Витя в душе и так был европейцем. Выглядел соответственно. Не вписываясь своими наушниками в этот автобус. Сорокалетний седовласый мужчина в потертых джинсах и узкой маечке. Прямо чех какой-то.
Он вовсе не был против, чтобы его край ничем не отличался от ухоженной Швейцарии или Словакии, на худой конец. Но жить в этой самой Швейцарии никогда не собирался. А потому все чаяния своей непутевой страны принимал близко к сердцу.
Деньги, заработанные за разворованным забором, улетучились довольно быстро. А вот боль в желудке осталась. Такое положение дел толкало его к обременительному осмыслению бытия. Бытие, однако, оставалось все тем же. Витя тем временем менялся в сторону здорового и умеренного скептицизма.
Повышение уровня жизни по всем стратегическим направлением понемногу отучило его от езды за рулем. Машина коротала в забытьи свое, гаражное, понятное только ей, время. А он уверенно стал пользоваться для поездок в город общественным транспортом.
Витя помнил, как шофер, веселый и острый на язык, начинал это неблагодарное дело. С потрепанной иномарки. Потом сменил ее на такой-же потрепанный чешский автобус. А теперь, значит, возит односельчан на этом, новеньком и чистеньком.
Брал за это удовольствие шофер десять целковых. Уже второй месяц. А перед тем восемь гривен. А еще раньше шесть...
И хотя убедительная бумага на стекле сзади водилы ясно гласила о цене в пять гривен и шестьдесят копеек, народ исправно выкладывал червонцы. Понимая, что наверху неправильно осознают жизненный момент. Несоответственный, так сказать, улучшающейся обстановке в мире...
Город встречал приезжающих далеко выдвинутыми вперед заправками, щитами с указанием нужного приобретения, ресторанами и мойками. Чем, собственно, уже и вовсе не отличался от таких же местечек по всей Европе. И только асфальт, весь в заплатах и колдобинах, возвращал все на круги своя. Не давая забыть о том, что гармонию нужно представлять по-разному.
При въезде автобус резко затормозил. По салону, чуть не уснувшему от безделия, прокатилось оживление. Со стороны водительской кабины в спешке стали передаваться билеты. Словно эстафета, маленькие клочки с указанием верной цены быстро распространялись из рук в руки, вызывая усмешки и странное одобрение.

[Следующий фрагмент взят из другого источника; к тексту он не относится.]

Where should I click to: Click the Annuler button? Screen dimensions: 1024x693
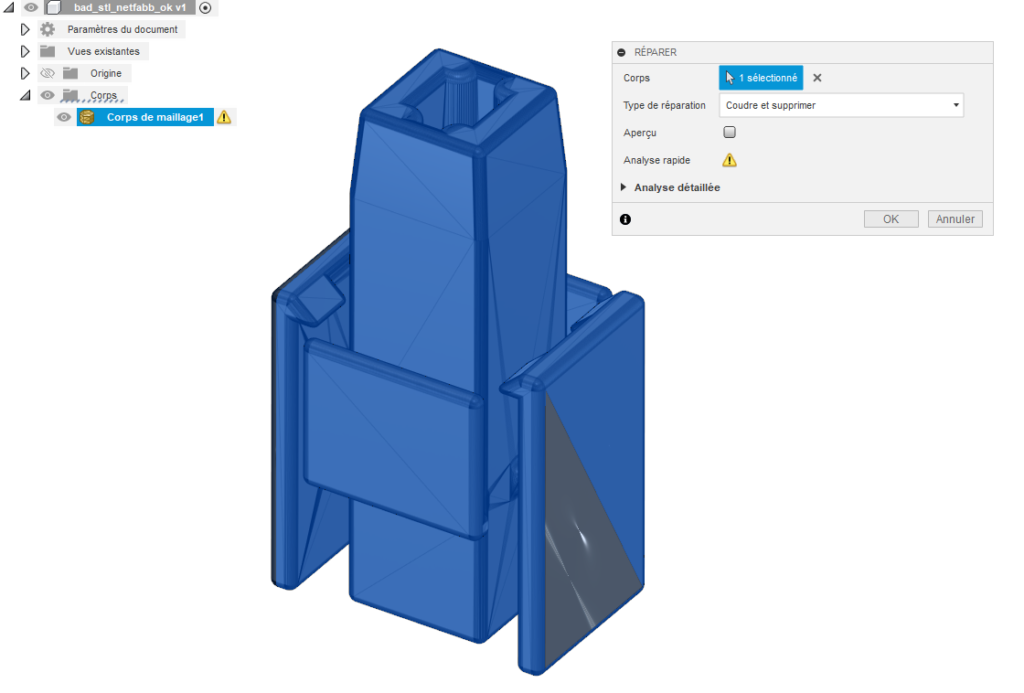[954, 219]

Дверь открылась и в автобус заглянул человек в белой форменной рубашке и с непонятной бляхой на груди. Посмотрев, вернулся к компании таких-же одноформников. Шофер, посерьезневший, собрал папку документов и вышел разбираться.

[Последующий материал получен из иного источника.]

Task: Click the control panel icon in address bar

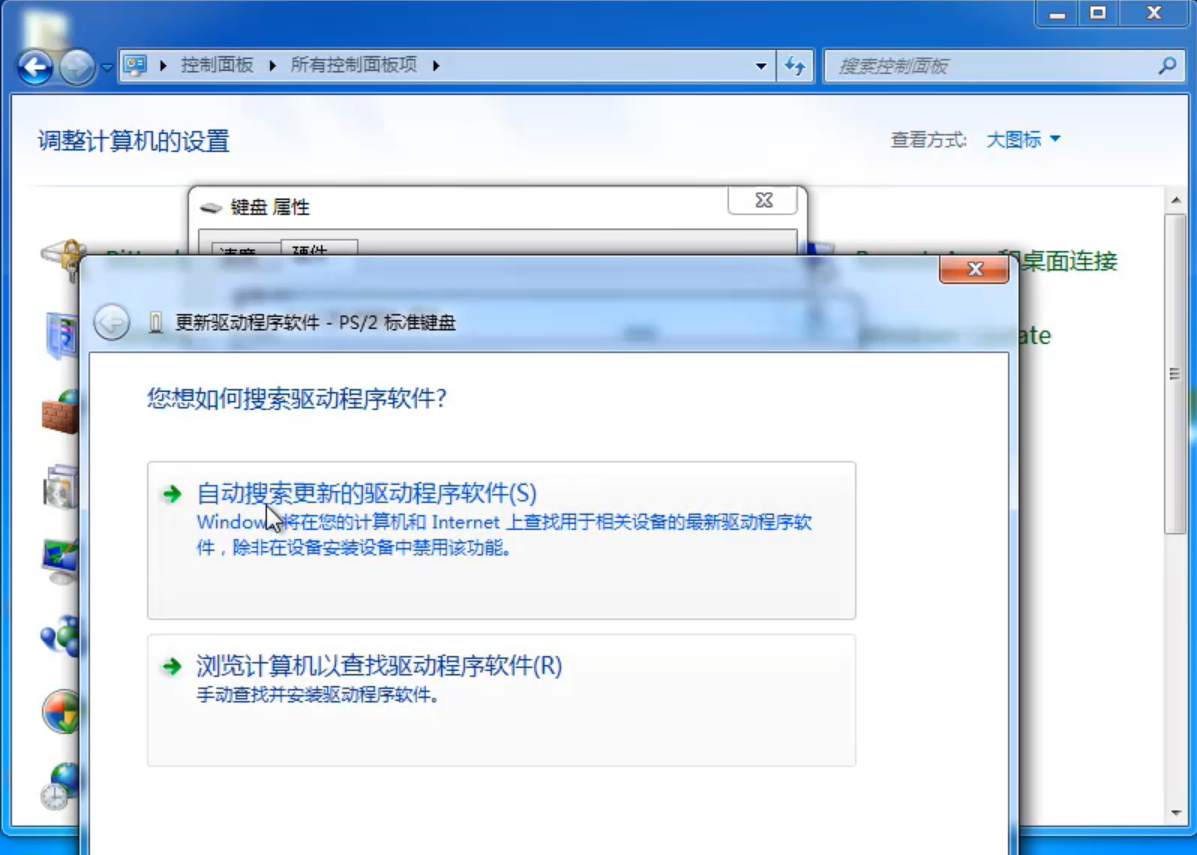Action: [135, 66]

Тем временем Витя смотрел через стекло на груду остановленного транспорта, на бегающих туда-сюда людей в разных официальных упаковках. И на шофера, отошедшего с двумя милиционерами за автобус договариваться. Потом на толстого, изображающего усиленную умственную работу, подполковника. По салону шепотом проносилось - "рейд, проверка...".

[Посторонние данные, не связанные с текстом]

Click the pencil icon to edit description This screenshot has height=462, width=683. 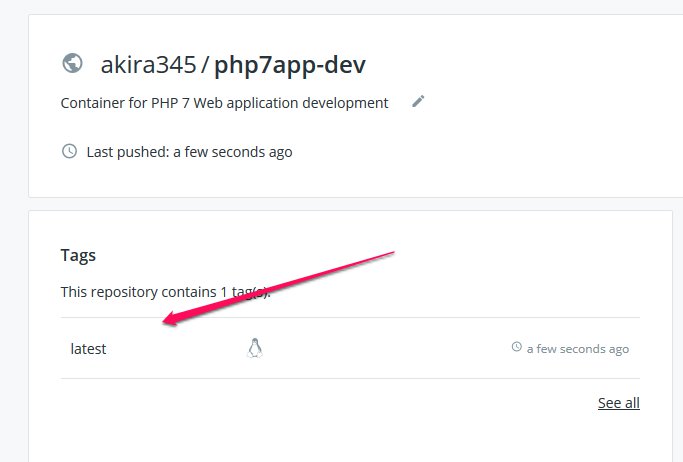click(418, 101)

Витя хорошо знал, что в Европе шофера давно бы сдали с потрохами. Да и, вообще, потребовали билет в самом начале поездки. И не заплатили-бы ни копейки выше указанной цены. А шофер такой и вовсе бы там не родился. Но он давно привык к тому, что у них так, а у нас не совсем.
Водитель, недовольный встречей с державными людьми , наконец, залез в кабину. Завел мотор и громко выражая в соответственных выражениях радость, выехал на проезжую часть. Люди с пониманием обсуждали событие. Витя же смотрел на уменьшающуюся фигуру толстяка с лампасами и большими звездами на погонах. Он размышлял:
- Почему в таком маленьком городке так много полковников. Откуда они берутся? И где находится та фабрика, которая их так умело строгает? Ведь не может же такого важного человека родить простая украинская женщина? Здесь без провидения высших сил явно не обходится. И может это все неспроста?
А еще Витя задавался сложным и неблагодарным вопросом. Почему у него не проявляется гражданская сознательность в виде сочувствия к труду чинов, призванных защищать его от зажравшегося шофера? И почему этот злосчастный шофер упорно не хочет превращаться в злодея? В глазах общественности, и в его - Витиных, бесхитростных глазах.
Витя не догадывался, что в нем вызревает философ.